UGA Extension Office

Our Impact

Making A Difference in Our County

University of Georgia Cooperative Extension is working hard for its constituents. The following are examples of Extension’s impact in the county over the past year.

SOUTHEAST GEORGIA PECAN FIELD DAY

Southwest Georgia plays host to many pecan field days, but more than 33,000 acres of pecans are grown in southeast Georgia. Growers in the southeast region needed local pecan trainings and field days that weren’t four hours away. Appling County Extension has hosted the Southeast Georgia Pecan Field Day for the past eight years. Topics addressed include fertilization, diseases, the pecan market, thinning, hedging, transplanting, using soil moisture sensors, and herbicide selection. Each year new topics that interest growers are discussed. Nearly 300 growers from 31 counties attended the field day in 2019. One grower commented on the importance of having a field day in east Georgia: “It gives growers a place to go that’s close to their farm. It’s basically the same insects and the same seasons we all have to fight down here together. I think we can learn to better produce pecans when everybody comes together and talks about it in our section of the state.” 

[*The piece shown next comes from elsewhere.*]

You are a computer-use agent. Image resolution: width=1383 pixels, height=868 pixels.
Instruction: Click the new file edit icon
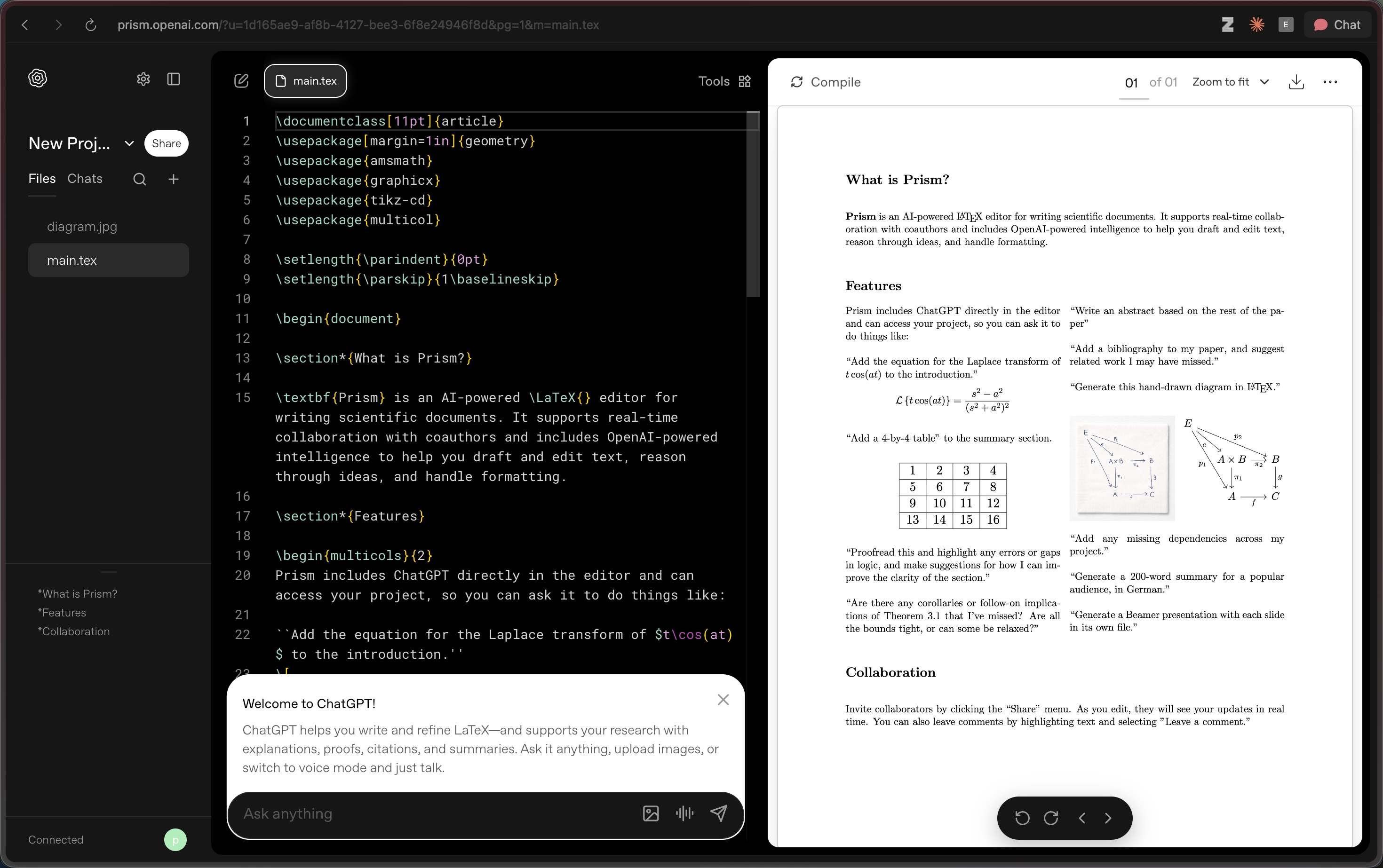241,81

GLEANING PROVIDES FRESH PRODUCE TO LIMITED INCOME FAMILIES

The overall health of Appling County citizens ranks below the state average. In Georgia, 65.7% of adults are overweight. In Appling County, 35% of adults are obese, compared to 30% in Georgia. Obesity and being overweight contribute to the development of chronic conditions such as cardiovascular disease (CVD), hypertension, diabetes, cancer and osteoarthritis. CVD is the number one killer in Georgia. In efforts to improve the health of citizens, the Appling County FACS agent collaborated with the Coalition for a Healthy Appling County to implement a gleaning program. Gleaning provides fresh produce to limited-income individuals and families, promotes physical activity in those who glean, and fosters community among the volunteers and a sense of belonging to a group. Forty-five volunteers have gleaned 18 times and donated 6,985 pounds of fresh produce to limited-income citizens of Appling County. Produce is donated to the food bank, the senior center and other charity groups. Produce gleaned so far includes sweet potatoes, cabbage, Vidalia onions, strawberries, red potatoes, blueberries, corn, field peas, cantaloupe, honeydew, zucchini and greens. This project is impacting Appling County citizens in many ways, whether through receiving the produce or through volunteering their time to give back to their community. 

GROWING FOR THE FUTURE

The mission of Georgia 4-H is to assist youth in acquiring knowledge, developing life skills and forming attitudes that will enable them to become self-directing, productive and contributing members of society. To fulfill this mission, Appling County 4-H participated in Georgia 4-H Project Achievement, a public speaking competition. 4-H’ers choose from more than 50 project areas, research topics of interest, and prepare an oral presentation or demonstration with visual aids. In 2019, 21 4-H’ers from fifth through 12th grade competed in various project areas. Regular after-school workshops helped prepare the 4-H’ers to compete at their best. Nine fifth and sixth graders competed at Cloverleaf District Project Achievement, with all nine placing in their projects. Eleven seventh through 12th graders competed at Junior and Senior District Project Achievement. This experience gives youth experience in organizing their thoughts and the confidence to make a public presentation.